*TASK ITEM*.
The required output is every line from the one with "has height=517, width=1158." through the final line of the data below, unchanged.

- - -

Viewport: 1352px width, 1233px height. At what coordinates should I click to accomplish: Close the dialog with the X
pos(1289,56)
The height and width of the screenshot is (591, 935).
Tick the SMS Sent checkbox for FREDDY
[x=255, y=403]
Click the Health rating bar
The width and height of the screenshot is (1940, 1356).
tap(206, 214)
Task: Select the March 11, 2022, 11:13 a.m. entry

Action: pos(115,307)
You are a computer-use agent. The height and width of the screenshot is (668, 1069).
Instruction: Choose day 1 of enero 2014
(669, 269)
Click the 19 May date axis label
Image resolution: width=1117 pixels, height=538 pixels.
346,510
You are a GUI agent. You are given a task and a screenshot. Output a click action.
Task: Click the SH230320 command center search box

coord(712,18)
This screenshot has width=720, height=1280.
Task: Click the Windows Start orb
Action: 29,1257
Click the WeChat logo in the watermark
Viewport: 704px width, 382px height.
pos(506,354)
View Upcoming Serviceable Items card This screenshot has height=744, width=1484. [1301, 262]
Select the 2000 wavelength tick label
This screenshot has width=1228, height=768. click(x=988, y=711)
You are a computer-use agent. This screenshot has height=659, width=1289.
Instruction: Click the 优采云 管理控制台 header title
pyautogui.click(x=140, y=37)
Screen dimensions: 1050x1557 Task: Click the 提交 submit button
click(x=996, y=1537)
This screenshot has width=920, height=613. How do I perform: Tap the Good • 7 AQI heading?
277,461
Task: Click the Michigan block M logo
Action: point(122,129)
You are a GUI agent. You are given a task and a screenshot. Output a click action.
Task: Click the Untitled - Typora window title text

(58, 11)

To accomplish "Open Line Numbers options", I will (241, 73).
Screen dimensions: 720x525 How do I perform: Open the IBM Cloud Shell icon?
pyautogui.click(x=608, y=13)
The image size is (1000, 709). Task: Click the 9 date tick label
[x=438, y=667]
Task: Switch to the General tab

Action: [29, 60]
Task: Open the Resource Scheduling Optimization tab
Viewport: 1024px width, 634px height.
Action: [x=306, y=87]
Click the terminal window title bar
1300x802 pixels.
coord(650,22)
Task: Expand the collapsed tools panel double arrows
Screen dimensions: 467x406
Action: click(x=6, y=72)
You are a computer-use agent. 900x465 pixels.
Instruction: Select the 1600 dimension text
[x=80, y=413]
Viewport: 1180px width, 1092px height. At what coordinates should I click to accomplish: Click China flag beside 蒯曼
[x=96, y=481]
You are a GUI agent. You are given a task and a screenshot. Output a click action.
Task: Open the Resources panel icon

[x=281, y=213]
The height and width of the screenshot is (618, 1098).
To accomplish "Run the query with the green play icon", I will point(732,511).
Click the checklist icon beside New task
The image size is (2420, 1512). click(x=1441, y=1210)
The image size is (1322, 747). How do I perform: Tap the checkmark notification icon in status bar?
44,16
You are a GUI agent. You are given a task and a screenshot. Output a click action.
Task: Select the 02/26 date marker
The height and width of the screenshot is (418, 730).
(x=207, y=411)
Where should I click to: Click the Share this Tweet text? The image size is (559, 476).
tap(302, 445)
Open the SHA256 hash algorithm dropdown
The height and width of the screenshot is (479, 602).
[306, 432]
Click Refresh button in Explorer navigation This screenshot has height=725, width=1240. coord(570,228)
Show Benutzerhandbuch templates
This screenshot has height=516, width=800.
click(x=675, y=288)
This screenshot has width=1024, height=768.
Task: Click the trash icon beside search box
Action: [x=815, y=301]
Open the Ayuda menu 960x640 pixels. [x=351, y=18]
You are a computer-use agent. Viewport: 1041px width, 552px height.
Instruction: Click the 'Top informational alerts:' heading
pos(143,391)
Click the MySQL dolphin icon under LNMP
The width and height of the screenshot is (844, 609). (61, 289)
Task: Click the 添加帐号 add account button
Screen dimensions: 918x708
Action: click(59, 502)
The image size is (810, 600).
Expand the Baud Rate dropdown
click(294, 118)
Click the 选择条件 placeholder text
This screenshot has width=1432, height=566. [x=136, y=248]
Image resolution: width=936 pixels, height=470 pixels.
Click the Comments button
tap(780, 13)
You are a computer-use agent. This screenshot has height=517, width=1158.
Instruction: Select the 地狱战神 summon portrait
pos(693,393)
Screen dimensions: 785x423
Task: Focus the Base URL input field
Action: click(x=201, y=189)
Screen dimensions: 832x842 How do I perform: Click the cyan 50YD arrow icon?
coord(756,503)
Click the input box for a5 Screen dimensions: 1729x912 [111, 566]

- - -

*RESULT OF THE TASK*.
You are a computer-use agent. This screenshot has height=517, width=1158.
Instruction: Select the 地狱战神 summon portrait
pos(693,393)
Screen dimensions: 785x423
Task: Focus the Base URL input field
Action: click(x=201, y=189)
Screen dimensions: 832x842 How do I perform: Click the cyan 50YD arrow icon?
coord(756,503)
Click the input box for a5 Screen dimensions: 1729x912 [111, 566]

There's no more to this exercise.